(Excerpts from a dataset)
----------
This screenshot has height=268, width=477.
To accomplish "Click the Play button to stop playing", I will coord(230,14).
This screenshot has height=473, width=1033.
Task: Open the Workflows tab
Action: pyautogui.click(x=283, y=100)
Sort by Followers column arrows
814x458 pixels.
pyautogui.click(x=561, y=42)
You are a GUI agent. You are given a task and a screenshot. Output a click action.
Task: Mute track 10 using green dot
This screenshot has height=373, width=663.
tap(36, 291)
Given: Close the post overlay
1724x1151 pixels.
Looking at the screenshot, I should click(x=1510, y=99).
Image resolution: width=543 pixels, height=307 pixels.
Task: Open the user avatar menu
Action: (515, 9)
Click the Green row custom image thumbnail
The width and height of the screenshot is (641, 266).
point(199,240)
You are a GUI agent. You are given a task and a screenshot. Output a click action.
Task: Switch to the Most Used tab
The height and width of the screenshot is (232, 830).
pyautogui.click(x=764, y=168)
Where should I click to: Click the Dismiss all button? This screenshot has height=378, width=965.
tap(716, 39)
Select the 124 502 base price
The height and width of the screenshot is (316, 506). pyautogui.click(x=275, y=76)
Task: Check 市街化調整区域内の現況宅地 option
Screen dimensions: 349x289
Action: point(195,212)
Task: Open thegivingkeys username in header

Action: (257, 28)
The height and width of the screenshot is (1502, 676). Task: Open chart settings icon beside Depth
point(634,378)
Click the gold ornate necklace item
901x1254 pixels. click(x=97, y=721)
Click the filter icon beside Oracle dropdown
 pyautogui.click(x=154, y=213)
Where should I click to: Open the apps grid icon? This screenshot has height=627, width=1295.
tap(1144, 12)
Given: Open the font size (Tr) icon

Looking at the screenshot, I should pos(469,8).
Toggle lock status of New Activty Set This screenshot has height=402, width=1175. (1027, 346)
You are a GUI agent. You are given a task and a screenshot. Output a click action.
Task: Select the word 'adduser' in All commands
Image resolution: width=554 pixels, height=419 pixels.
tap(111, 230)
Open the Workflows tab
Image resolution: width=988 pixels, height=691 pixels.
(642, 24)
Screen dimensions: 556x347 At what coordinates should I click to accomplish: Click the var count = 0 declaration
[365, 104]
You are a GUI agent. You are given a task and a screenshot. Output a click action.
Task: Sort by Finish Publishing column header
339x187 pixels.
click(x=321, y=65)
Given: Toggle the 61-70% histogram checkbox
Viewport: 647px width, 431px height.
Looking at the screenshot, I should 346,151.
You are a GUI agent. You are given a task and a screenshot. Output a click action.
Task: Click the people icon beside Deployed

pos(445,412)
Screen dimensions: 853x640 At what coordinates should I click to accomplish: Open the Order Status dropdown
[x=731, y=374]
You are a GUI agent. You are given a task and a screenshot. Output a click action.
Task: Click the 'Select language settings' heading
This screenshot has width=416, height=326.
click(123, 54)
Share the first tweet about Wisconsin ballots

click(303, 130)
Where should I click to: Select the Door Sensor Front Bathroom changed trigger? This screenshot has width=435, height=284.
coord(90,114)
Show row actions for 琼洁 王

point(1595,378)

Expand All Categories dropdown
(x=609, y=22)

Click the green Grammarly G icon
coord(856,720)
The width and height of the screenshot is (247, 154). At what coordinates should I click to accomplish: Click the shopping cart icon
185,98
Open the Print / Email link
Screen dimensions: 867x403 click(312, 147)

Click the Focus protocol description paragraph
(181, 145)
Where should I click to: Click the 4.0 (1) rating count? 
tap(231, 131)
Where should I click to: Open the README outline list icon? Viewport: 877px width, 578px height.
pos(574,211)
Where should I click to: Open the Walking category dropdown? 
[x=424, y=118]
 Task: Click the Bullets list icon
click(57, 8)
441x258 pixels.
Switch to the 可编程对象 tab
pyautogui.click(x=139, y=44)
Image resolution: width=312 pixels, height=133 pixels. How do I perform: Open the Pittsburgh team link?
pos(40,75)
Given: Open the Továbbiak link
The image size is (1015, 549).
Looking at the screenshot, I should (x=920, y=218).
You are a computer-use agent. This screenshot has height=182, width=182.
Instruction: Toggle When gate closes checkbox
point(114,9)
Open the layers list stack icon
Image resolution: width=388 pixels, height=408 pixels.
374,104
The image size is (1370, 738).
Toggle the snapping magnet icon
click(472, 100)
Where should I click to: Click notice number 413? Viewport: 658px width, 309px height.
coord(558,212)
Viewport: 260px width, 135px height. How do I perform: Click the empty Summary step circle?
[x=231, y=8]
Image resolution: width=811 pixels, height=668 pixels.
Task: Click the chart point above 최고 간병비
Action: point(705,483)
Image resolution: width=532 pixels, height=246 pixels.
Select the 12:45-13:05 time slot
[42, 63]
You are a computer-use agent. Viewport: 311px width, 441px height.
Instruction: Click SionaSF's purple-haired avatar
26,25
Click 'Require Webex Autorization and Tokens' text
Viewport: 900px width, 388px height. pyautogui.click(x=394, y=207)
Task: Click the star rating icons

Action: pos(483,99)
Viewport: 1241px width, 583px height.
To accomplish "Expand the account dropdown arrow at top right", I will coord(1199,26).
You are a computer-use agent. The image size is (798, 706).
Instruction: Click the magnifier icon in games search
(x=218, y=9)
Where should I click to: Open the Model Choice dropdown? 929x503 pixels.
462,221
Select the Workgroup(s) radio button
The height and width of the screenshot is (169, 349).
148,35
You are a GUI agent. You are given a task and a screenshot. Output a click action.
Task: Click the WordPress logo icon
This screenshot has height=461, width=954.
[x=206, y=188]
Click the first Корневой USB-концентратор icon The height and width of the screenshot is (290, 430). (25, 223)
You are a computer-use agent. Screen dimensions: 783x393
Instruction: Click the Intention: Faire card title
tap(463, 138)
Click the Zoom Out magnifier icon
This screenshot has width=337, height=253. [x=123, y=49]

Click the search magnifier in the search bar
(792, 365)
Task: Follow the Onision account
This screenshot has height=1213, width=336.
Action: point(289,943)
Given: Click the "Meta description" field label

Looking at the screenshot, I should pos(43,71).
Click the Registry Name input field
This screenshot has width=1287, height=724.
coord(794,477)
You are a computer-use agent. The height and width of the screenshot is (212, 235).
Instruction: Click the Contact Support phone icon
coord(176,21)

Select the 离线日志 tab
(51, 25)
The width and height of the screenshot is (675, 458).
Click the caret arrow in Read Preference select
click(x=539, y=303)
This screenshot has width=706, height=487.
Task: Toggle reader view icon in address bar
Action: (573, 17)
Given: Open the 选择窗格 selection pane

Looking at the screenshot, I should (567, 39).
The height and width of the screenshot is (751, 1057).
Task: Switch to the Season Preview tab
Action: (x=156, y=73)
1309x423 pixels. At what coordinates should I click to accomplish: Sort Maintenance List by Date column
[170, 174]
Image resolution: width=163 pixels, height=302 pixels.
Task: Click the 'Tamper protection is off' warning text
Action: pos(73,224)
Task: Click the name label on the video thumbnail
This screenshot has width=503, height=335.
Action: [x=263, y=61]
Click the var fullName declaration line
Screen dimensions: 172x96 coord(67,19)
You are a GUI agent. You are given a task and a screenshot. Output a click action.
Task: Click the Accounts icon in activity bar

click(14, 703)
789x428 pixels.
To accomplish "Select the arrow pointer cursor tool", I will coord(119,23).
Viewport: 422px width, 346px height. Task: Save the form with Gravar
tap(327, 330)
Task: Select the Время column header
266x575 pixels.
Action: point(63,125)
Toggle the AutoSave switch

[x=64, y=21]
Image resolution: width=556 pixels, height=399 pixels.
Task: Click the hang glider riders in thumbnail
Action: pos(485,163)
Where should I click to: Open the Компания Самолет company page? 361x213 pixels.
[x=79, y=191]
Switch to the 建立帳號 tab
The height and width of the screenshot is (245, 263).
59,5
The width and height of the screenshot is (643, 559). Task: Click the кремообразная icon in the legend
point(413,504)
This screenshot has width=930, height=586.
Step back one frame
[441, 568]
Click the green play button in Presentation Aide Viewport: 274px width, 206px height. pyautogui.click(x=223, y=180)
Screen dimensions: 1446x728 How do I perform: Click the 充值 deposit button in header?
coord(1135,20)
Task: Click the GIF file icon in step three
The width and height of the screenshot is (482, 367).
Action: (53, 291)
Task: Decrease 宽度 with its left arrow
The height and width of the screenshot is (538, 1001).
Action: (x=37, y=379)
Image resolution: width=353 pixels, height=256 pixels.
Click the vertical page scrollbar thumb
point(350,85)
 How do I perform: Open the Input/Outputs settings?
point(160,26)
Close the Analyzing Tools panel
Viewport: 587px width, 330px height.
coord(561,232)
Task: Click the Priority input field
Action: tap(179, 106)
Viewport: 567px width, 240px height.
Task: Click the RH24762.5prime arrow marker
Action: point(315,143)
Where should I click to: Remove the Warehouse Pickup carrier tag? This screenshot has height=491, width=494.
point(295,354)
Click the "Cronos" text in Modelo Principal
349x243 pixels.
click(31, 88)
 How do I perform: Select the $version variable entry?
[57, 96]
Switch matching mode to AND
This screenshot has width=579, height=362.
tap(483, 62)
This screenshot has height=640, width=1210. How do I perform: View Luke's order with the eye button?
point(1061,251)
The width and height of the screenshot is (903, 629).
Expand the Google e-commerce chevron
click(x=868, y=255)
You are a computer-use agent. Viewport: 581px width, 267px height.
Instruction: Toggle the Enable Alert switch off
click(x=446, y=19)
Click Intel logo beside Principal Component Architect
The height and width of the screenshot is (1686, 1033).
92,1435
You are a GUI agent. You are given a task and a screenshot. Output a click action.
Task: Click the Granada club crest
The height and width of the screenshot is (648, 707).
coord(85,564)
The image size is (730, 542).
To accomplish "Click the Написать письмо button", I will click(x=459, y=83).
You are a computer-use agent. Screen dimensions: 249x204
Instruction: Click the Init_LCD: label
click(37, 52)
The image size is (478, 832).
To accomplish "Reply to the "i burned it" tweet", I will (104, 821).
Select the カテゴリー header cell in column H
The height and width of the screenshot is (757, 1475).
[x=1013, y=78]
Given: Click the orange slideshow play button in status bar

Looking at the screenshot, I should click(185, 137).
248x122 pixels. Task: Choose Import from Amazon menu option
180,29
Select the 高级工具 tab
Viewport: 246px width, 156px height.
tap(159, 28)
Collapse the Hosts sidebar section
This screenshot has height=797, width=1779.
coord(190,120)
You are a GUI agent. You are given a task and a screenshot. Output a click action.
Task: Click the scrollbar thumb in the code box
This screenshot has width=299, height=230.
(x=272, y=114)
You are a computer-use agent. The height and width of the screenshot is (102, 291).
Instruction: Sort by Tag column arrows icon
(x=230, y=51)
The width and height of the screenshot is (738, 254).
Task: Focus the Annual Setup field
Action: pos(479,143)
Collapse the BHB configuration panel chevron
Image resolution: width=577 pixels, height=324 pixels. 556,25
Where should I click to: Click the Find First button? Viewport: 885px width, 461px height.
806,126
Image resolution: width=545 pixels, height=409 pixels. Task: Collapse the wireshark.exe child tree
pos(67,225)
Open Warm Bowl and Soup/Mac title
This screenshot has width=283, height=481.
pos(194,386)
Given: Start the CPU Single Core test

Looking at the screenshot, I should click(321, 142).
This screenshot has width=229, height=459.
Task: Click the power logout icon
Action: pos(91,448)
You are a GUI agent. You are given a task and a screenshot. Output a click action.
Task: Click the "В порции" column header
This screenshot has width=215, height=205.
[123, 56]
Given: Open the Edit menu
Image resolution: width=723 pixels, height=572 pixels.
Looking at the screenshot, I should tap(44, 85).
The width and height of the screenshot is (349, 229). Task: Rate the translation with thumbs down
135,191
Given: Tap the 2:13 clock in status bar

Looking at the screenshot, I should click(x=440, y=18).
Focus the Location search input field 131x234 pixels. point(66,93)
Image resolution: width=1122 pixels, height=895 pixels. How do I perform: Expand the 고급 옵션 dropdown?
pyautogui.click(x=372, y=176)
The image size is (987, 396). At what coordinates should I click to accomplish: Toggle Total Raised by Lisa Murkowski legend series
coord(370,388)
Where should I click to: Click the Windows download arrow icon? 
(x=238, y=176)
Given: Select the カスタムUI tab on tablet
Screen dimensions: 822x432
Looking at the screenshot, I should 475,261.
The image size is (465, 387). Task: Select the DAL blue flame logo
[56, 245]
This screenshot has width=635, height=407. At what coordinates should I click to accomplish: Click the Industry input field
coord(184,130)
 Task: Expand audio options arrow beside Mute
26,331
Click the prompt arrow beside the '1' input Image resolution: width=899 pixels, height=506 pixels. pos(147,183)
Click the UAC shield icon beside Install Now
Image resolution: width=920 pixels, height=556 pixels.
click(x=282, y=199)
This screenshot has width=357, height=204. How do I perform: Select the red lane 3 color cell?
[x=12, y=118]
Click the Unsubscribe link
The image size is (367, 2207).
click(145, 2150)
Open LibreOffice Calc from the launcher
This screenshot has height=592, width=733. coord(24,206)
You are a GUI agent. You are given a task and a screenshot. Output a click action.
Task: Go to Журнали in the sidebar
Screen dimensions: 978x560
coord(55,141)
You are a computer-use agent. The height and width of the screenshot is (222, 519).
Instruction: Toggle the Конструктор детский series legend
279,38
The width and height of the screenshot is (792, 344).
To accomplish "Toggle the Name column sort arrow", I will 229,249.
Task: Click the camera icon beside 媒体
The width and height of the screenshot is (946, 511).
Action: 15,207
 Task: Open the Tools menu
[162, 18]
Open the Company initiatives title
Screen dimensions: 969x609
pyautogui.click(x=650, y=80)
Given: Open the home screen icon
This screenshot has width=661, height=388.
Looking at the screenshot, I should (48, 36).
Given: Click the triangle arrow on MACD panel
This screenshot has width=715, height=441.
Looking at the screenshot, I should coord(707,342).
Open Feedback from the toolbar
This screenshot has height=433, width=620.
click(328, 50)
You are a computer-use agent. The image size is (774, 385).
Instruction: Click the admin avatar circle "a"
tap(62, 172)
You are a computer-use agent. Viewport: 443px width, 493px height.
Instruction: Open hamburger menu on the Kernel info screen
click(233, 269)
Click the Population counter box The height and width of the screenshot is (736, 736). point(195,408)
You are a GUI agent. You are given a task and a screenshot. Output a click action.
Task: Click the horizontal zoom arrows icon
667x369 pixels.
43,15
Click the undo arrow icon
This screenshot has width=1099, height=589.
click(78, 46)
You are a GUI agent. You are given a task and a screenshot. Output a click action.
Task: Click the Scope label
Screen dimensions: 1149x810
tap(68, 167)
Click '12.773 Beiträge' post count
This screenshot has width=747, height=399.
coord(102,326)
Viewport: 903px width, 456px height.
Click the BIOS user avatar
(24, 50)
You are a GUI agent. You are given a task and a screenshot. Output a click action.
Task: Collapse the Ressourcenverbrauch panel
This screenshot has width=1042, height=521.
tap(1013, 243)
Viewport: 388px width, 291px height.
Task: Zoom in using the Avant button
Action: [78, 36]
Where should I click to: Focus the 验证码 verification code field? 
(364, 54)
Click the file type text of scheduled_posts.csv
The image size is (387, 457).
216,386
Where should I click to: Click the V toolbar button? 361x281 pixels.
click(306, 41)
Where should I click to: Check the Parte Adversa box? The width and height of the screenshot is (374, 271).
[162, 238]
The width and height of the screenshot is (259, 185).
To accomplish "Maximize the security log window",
----------
• The problem:
Look above for the line with "Switch matching mode to AND" and the line with "You are a computer-use agent. Viewport: 581px". Write out those two lines and all the lines between them, exactly, and no others.

• Result of this task:
Switch matching mode to AND
This screenshot has width=579, height=362.
tap(483, 62)
This screenshot has height=640, width=1210. How do I perform: View Luke's order with the eye button?
point(1061,251)
The width and height of the screenshot is (903, 629).
Expand the Google e-commerce chevron
click(x=868, y=255)
You are a computer-use agent. Viewport: 581px width, 267px height.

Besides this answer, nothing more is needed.